プリンヌクレオシド生産能の評価結果を表15に示す。MS培地中のイーストエキストラクトを増量した場合に、nupGの欠失により、培養後半の糖消費後に顕著に生じるヒポキサンチンの副生が減少するとともに、イノシン生産増大効果が認められた。
Figure 2007105056
本発明によれば、プリンヌクレオシド生合成系で制御を受ける酵素を脱抑制および脱感作し、さらには分解系や転換系をブロックすることにより、プリンヌクレオシド生産菌が創製される。創製されたプリンヌクレオチド生産菌は、プリンヌクレオシドを発酵法により生産するために好適に使用できる。
pMAN997の構築を示す。 相同組換え用遺伝子の構造を示す。図中の数字は、取得された断片の長さ(bp)および5'側からの位置を示す。 相同組換え用遺伝子の構造を示す。図中の数字は、取得された断片の長さ(bp)および5'側からの位置を示す。

Claims (7)

  1. プリンヌクレオシド生産能を有するエシェリヒア属細菌を培地に培養し、プリンヌクレオシドを生成蓄積せしめ、プリンヌクレオシドを回収することを特徴とする発酵法によるプリンヌクレオシドの製造方法であって、前記細菌は、プリンヌクレオシド生合成から分岐して他の代謝産物にいたる反応が遮断されるように改変され、当該反応が、サクシニル−アデノシンモノリン酸シンターゼ、及び、プリンヌクレオシド・フォスフォリラーゼから選ばれる酵素により触媒される反応である前記方法。

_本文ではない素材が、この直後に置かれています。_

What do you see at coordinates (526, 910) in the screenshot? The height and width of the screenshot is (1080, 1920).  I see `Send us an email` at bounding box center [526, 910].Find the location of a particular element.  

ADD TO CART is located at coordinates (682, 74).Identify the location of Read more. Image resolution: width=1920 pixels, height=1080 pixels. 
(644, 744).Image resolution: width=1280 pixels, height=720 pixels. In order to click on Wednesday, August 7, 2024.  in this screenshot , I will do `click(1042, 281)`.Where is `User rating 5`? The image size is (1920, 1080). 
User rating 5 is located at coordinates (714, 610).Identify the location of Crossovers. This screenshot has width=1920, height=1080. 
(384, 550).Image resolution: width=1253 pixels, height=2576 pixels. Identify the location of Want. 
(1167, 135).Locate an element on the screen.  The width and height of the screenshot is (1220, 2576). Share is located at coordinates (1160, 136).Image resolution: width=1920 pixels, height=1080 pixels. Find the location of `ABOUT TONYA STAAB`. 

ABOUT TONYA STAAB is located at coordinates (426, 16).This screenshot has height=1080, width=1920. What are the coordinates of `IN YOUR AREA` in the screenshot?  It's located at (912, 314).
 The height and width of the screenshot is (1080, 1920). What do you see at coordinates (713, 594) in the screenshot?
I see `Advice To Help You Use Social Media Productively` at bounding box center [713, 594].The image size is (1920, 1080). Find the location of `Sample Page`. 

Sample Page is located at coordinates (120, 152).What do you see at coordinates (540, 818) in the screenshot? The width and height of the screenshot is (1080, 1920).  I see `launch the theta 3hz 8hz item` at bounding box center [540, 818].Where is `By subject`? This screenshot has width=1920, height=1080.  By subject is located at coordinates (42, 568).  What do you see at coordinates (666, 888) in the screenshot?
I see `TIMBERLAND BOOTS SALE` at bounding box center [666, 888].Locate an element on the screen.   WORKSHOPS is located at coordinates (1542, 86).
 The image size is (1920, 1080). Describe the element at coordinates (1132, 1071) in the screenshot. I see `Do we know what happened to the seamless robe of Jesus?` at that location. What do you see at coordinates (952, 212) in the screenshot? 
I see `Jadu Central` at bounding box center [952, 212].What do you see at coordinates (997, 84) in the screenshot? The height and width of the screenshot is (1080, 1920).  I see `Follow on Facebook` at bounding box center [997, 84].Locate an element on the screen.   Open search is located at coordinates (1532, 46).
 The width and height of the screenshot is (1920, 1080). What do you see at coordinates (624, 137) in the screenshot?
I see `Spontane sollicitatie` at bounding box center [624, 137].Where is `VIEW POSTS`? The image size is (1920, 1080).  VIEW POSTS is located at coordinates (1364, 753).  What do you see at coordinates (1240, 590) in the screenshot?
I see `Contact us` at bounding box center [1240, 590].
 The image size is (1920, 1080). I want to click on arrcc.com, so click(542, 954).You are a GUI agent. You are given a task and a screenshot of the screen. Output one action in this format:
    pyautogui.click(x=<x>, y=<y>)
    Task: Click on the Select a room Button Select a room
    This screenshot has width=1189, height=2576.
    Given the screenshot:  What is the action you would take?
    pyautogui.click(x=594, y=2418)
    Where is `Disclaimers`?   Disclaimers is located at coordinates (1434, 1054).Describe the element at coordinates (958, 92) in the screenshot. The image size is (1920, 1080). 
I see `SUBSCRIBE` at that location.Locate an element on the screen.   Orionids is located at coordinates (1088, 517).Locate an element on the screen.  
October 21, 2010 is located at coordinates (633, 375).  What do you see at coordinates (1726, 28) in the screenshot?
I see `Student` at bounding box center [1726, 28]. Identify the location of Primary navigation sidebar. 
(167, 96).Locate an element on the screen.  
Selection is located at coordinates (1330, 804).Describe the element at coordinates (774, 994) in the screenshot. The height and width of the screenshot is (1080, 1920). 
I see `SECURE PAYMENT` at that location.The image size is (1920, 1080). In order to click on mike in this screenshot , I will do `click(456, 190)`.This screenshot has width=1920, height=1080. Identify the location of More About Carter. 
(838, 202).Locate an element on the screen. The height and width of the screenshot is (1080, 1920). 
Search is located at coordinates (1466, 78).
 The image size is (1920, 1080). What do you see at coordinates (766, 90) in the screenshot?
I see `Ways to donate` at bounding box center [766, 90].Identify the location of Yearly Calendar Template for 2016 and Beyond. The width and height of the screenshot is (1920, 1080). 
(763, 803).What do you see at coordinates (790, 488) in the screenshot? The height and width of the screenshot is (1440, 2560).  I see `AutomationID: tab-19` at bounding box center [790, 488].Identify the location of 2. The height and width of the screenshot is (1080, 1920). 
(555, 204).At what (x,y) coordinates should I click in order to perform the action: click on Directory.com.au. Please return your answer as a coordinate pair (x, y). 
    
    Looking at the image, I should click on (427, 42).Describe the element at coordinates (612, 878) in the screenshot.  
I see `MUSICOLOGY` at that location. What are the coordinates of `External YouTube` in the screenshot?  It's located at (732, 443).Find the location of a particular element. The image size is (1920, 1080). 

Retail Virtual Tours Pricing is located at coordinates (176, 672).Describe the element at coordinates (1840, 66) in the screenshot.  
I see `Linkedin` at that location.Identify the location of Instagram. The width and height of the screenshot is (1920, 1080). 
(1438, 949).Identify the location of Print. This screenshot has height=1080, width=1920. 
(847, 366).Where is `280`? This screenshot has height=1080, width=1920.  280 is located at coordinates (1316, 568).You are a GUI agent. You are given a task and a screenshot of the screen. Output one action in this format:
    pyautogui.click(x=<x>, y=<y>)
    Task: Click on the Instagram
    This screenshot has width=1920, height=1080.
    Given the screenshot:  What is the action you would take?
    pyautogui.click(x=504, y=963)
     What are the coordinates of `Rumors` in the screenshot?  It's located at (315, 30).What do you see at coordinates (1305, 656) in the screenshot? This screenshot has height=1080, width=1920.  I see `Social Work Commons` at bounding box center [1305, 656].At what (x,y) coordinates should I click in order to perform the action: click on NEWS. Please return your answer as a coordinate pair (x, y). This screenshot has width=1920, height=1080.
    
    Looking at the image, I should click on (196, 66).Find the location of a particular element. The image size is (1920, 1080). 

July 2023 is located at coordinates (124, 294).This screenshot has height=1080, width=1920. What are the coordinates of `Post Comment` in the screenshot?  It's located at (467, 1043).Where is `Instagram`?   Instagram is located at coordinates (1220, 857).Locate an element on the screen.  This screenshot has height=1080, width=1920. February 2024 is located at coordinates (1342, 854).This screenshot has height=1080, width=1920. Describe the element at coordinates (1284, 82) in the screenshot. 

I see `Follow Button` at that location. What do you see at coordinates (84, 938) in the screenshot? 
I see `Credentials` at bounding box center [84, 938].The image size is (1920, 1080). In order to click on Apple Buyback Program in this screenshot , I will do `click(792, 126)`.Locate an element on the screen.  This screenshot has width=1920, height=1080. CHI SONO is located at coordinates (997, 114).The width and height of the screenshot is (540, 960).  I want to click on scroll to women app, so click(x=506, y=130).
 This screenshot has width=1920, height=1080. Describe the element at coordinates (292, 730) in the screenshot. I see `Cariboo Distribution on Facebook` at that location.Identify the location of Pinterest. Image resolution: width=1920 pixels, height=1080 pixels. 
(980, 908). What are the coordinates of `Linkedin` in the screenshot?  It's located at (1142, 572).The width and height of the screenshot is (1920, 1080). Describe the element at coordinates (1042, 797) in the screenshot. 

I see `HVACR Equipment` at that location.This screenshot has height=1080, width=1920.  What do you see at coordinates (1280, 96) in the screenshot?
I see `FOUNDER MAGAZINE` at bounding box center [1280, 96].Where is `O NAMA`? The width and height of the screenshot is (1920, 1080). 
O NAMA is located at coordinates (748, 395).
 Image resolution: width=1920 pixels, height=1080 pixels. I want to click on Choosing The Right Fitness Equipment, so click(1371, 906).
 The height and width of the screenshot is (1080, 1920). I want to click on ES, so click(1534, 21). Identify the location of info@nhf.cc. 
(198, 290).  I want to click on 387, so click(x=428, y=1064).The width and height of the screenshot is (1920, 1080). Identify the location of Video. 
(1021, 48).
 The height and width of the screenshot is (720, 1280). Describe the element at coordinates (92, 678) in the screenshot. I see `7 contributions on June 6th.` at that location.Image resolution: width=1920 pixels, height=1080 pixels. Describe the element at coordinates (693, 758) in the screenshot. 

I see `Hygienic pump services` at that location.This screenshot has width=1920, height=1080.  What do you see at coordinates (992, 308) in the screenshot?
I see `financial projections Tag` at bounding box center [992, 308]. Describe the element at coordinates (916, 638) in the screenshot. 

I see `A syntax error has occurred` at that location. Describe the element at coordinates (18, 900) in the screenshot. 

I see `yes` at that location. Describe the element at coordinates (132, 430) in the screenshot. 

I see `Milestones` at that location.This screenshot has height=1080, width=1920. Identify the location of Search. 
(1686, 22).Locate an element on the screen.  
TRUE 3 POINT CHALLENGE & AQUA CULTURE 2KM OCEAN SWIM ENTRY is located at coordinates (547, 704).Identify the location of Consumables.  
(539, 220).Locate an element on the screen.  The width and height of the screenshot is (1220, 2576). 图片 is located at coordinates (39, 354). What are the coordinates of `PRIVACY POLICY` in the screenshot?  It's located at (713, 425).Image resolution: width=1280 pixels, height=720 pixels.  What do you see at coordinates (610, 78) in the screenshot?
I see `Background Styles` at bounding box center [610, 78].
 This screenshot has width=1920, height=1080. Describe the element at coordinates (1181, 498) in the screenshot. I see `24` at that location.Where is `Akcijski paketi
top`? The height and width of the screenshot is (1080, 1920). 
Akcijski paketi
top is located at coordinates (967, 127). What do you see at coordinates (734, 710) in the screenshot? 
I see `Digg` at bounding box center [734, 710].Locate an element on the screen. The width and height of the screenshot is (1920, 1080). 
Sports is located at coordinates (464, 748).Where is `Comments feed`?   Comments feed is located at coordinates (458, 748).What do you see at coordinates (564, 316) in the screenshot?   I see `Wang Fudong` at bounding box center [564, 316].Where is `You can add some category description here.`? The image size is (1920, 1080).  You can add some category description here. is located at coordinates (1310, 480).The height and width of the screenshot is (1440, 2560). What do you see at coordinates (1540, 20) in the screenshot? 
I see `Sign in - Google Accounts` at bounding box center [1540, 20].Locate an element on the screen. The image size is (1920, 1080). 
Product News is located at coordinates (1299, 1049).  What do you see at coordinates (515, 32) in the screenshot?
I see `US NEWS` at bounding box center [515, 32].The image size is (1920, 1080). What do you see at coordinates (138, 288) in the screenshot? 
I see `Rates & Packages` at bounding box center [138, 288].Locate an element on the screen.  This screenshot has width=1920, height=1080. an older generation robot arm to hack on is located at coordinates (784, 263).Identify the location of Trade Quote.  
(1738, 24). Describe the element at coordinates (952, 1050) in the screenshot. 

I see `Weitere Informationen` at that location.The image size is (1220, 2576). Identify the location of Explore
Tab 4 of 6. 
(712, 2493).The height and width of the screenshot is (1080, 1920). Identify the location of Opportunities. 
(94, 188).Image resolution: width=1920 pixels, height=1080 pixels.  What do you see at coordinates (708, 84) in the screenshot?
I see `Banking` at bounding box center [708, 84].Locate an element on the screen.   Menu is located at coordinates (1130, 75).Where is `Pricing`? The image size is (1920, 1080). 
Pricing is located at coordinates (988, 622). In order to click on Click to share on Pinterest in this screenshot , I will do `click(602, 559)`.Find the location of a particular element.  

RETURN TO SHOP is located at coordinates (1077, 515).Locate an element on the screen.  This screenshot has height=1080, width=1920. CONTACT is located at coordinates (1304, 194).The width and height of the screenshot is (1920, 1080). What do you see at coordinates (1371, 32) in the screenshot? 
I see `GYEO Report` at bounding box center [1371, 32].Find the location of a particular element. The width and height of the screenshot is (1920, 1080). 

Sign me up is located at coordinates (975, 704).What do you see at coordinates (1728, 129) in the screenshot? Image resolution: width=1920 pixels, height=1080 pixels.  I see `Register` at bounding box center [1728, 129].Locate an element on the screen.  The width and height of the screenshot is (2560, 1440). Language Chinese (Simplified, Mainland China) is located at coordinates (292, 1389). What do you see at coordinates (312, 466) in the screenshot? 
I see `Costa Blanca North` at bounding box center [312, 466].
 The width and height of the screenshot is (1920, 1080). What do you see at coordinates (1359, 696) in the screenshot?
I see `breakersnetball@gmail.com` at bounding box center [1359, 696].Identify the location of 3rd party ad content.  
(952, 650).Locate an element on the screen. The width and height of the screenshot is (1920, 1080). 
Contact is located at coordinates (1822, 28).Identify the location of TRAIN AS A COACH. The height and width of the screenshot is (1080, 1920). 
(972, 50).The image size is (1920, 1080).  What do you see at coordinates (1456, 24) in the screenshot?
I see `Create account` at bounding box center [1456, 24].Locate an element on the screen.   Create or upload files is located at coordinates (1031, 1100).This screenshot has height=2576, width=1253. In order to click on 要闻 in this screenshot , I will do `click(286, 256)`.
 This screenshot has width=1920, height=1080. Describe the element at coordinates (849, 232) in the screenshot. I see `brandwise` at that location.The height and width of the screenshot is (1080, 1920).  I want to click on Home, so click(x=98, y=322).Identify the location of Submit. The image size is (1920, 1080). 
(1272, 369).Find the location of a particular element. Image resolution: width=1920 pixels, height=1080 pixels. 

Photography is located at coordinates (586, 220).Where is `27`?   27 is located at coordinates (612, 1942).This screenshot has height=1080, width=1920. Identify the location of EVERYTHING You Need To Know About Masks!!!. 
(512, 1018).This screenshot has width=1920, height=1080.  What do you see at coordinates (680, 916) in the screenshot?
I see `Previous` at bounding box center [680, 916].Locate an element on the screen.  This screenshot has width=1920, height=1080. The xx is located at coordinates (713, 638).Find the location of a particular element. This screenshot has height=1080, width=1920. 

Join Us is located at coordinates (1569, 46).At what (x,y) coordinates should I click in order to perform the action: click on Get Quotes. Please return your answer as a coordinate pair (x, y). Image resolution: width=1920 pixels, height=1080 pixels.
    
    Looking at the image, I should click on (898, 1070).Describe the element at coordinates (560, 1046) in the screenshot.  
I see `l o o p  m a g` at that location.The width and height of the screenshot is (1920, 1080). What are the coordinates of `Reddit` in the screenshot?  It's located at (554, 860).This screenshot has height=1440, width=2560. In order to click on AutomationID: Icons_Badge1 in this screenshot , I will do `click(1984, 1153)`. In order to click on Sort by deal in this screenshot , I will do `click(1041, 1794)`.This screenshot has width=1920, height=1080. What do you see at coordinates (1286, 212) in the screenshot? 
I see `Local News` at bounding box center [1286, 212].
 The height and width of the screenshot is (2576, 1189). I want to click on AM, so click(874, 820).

  2. 前記細菌が、さらにプリンヌクレオシド生合成に関与する酵素の調節が解除された細菌である請求項1に記載の方法
  3. フィードバック阻害が解除されることにより前記のプリンヌクレオシド生合成に関与する酵素の調節が解除される請求項2に記載の方法。
  4. 前記のプリンヌクレオシド生合成に関与する酵素が、ホスホリボシルピロリン酸アミドトランスフェラーゼ及び/またはホスホリボシルピロリン酸シンセターゼである請求項2または3に記載の方法。
  5. プリン・リプレッサーが不活化することにより前記のプリンヌクレオシド生合成に関与する酵素の調節が解除される請求項2〜4のいずれか1項に記載の方法。
  6. 前記細菌が、さらに、ヌクレオシドパーミアーゼの弱化によりプリンヌクレオシドの細胞内への取り込みが弱化された細菌である請求項1〜5のいずれか1項に記載の方法。
  7. プリンヌクレオシドが、イノシン、グアノシン、及び、アデノシンから選択される一種以上のプリンヌクレオシドである請求項1〜6のいずれか1項に記載の方法。